This adds a new target for bare-metal big endian ARM64 without FPU. We want to use this in [the Hermit unikernel](https://github.com/hermit-os/kernel) because big endian ARM64 is the most accessible big endian architecture for us and it can be supported with our existing aarch64 code. I have compiled our kernel and bootloader with this target and they work as expected in QEMU.

Regarding the [tier 3 target policy](https://doc.rust-lang.org/rustc/target-tier-policy.html#tier-3-target-policy):

> - A tier 3 target must have a designated developer or developers (the "target maintainers") on record to be CCed when issues arise regarding the target. (The mechanism to track and CC such developers may evolve over time.)

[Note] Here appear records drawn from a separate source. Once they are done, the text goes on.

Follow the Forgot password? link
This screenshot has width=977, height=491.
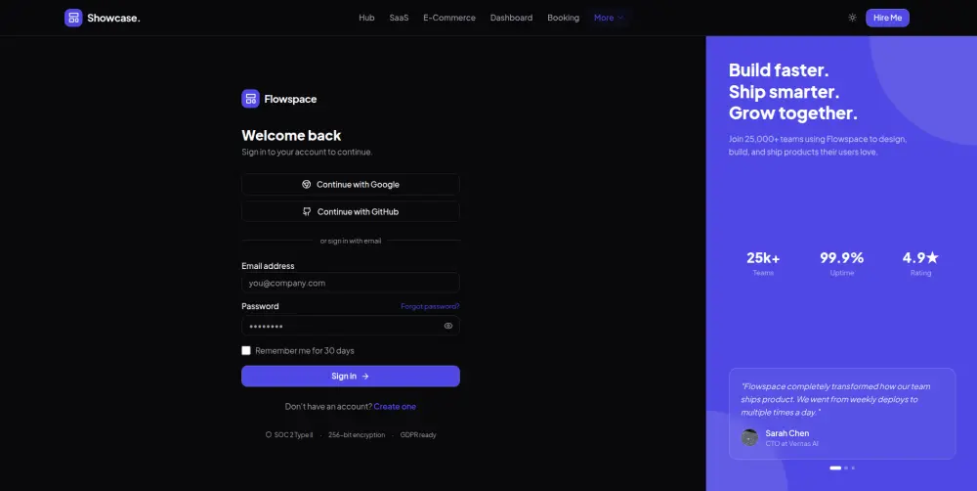click(430, 306)
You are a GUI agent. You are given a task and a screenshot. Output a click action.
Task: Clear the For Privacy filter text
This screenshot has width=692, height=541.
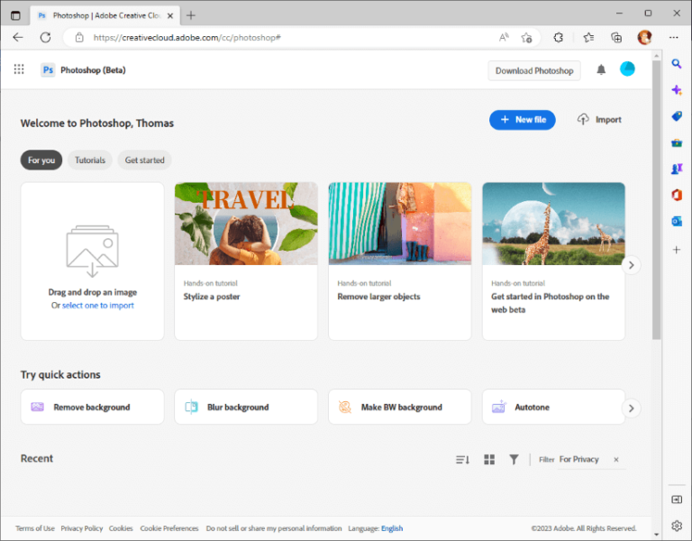tap(616, 459)
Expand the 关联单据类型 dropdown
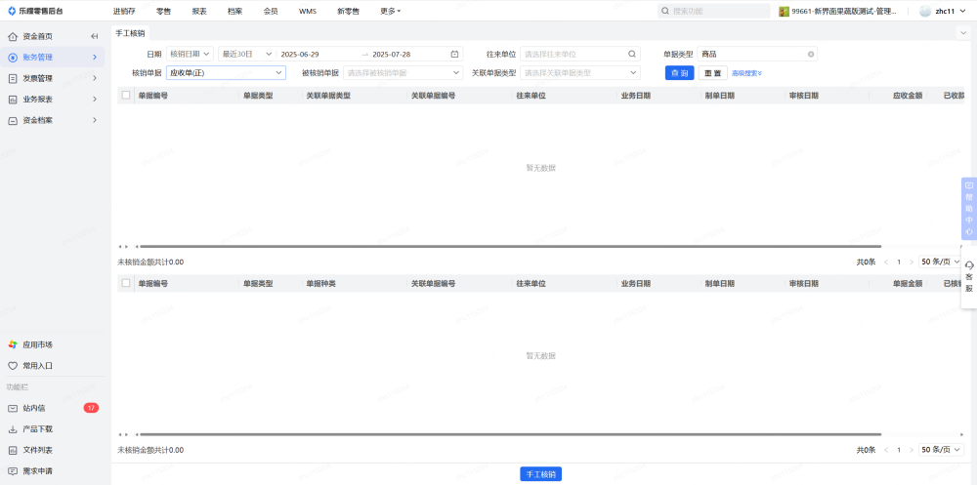977x485 pixels. (580, 73)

The maintainer(s) (currently just me) are listed in the markdown document that documents the target.

> - Targets must use naming consistent with any existing targets; for instance, a target for the same CPU or OS as an existing Rust target should use the same name for that CPU or OS. Targets should normally use the same names and naming conventions as used elsewhere in the broader ecosystem beyond Rust (such as in other toolchains), unless they have a very good reason to diverge. Changing the name of a target can be highly disruptive, especially once the target reaches a higher tier, so getting the name right is important even for a tier 3 target.
>   - Target names should not introduce undue confusion or ambiguity unless absolutely necessary to maintain ecosystem compatibility. For example, if the name of the target makes people extremely likely to form incorrect beliefs about what it targets, the name should be changed or augmented to disambiguate it.
>   - If possible, use only letters, numbers, dashes and underscores for the name. Periods (.) are known to cause issues in Cargo.

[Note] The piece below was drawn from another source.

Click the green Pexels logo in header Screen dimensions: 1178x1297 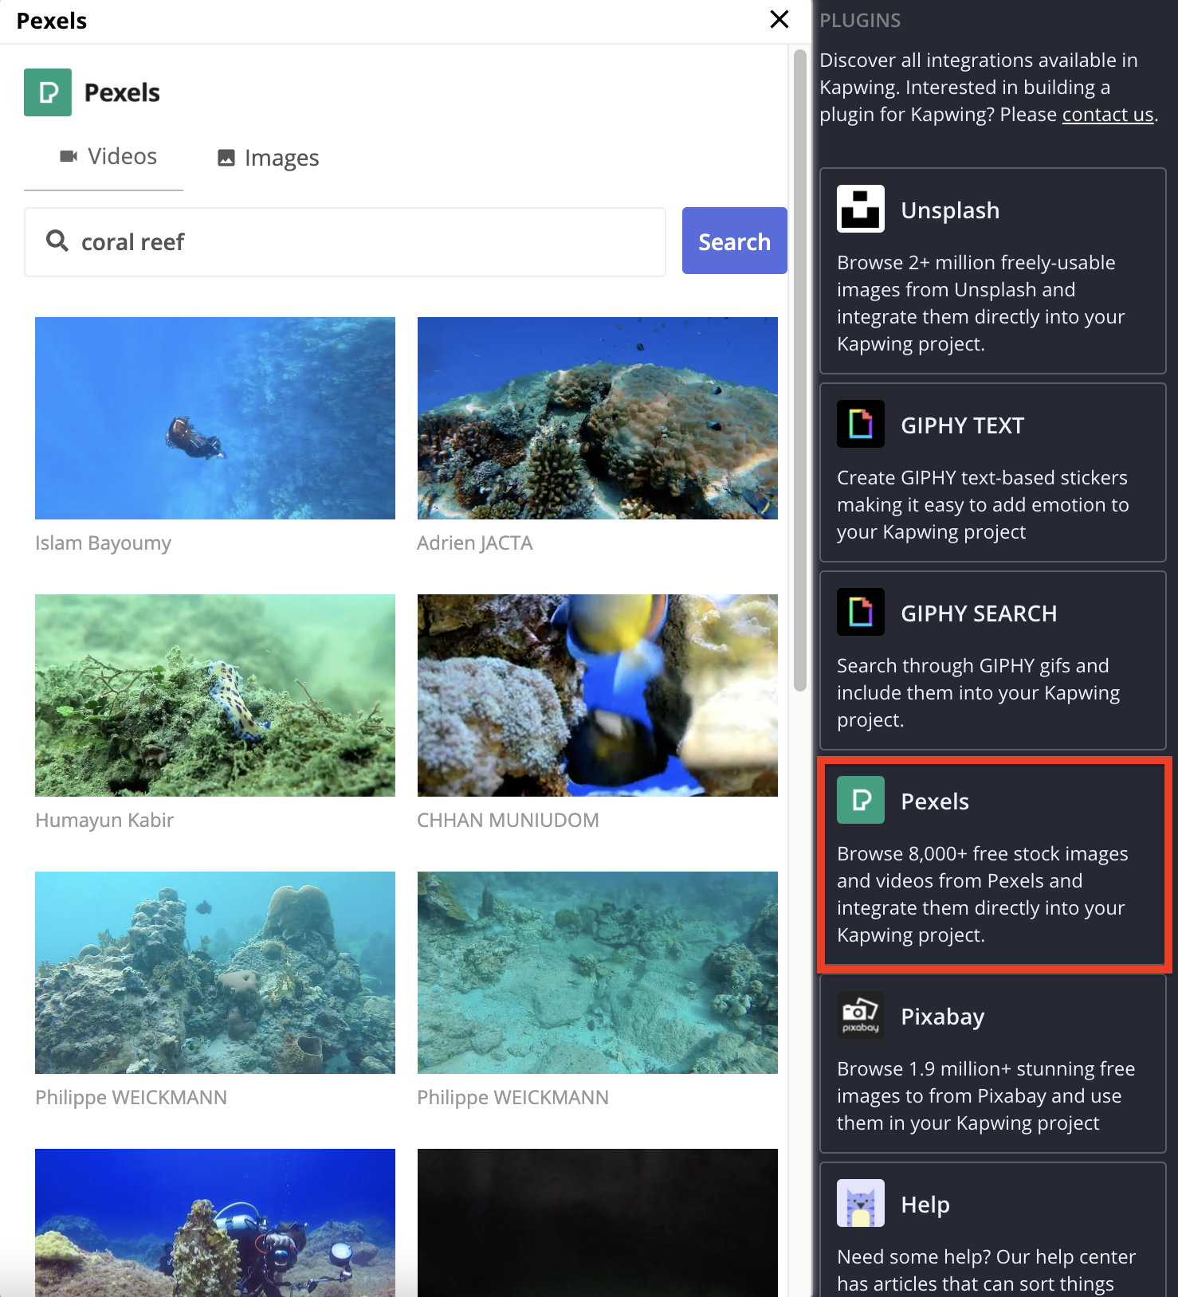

The target name is consistent with the existing `aarch64-unknown-none-softfloat` target and the existing big endian aarch64 targets like `aarch64_be-unknown-linux-gnu`.

> - Tier 3 targets may have unusual requirements to build or use, but must not create legal issues or impose onerous legal terms for the Rust project or for Rust developers or users.
>   - The target must not introduce license incompatibilities.
>   - Anything added to the Rust repository must be under the standard Rust license (MIT OR Apache-2.0).
>   - The target must not cause the Rust tools or libraries built for any other host (even when supporting cross-compilation to the target) to depend on any new dependency less permissive than the Rust licensing policy. This applies whether the dependency is a Rust crate that would require adding new license exceptions (as specified by the tidy tool in the rust-lang/rust repository), or whether the dependency is a native library or binary. In other words, the introduction of the target must not cause a user installing or running a version of Rust or the Rust tools to be subject to any new license requirements.
>   - Compiling, linking, and emitting functional binaries, libraries, or other code for the target (whether hosted on the target itself or cross-compiling from another target) must not depend on proprietary (non-FOSS) libraries. Host tools built for the target itself may depend on the ordinary runtime libraries supplied by the platform and commonly used by other applications built for the target, but those libraries must not be required for code generation for the target; cross-compilation to the target must not require such libraries at all. For instance, rustc built for the target may depend on a common proprietary C runtime library or console output library, but must not depend on a proprietary code generation library or code optimization library. Rust's license permits such combinations, but the Rust project has no interest in maintaining such combinations within the scope of Rust itself, even at tier 3.
>   - "onerous" here is an intentionally subjective term. At a minimum, "onerous" legal/licensing terms include but are not limited to: non-disclosure requirements, non-compete requirements, contributor license agreements (CLAs) or equivalent, "non-commercial"/"research-only"/etc terms, requirements conditional on the employer or employment of any particular Rust developers, revocable terms, any requirements that create liability for the Rust project or its developers or users, or any requirements that adversely affect the livelihood or prospects of the Rust project or its developers or users.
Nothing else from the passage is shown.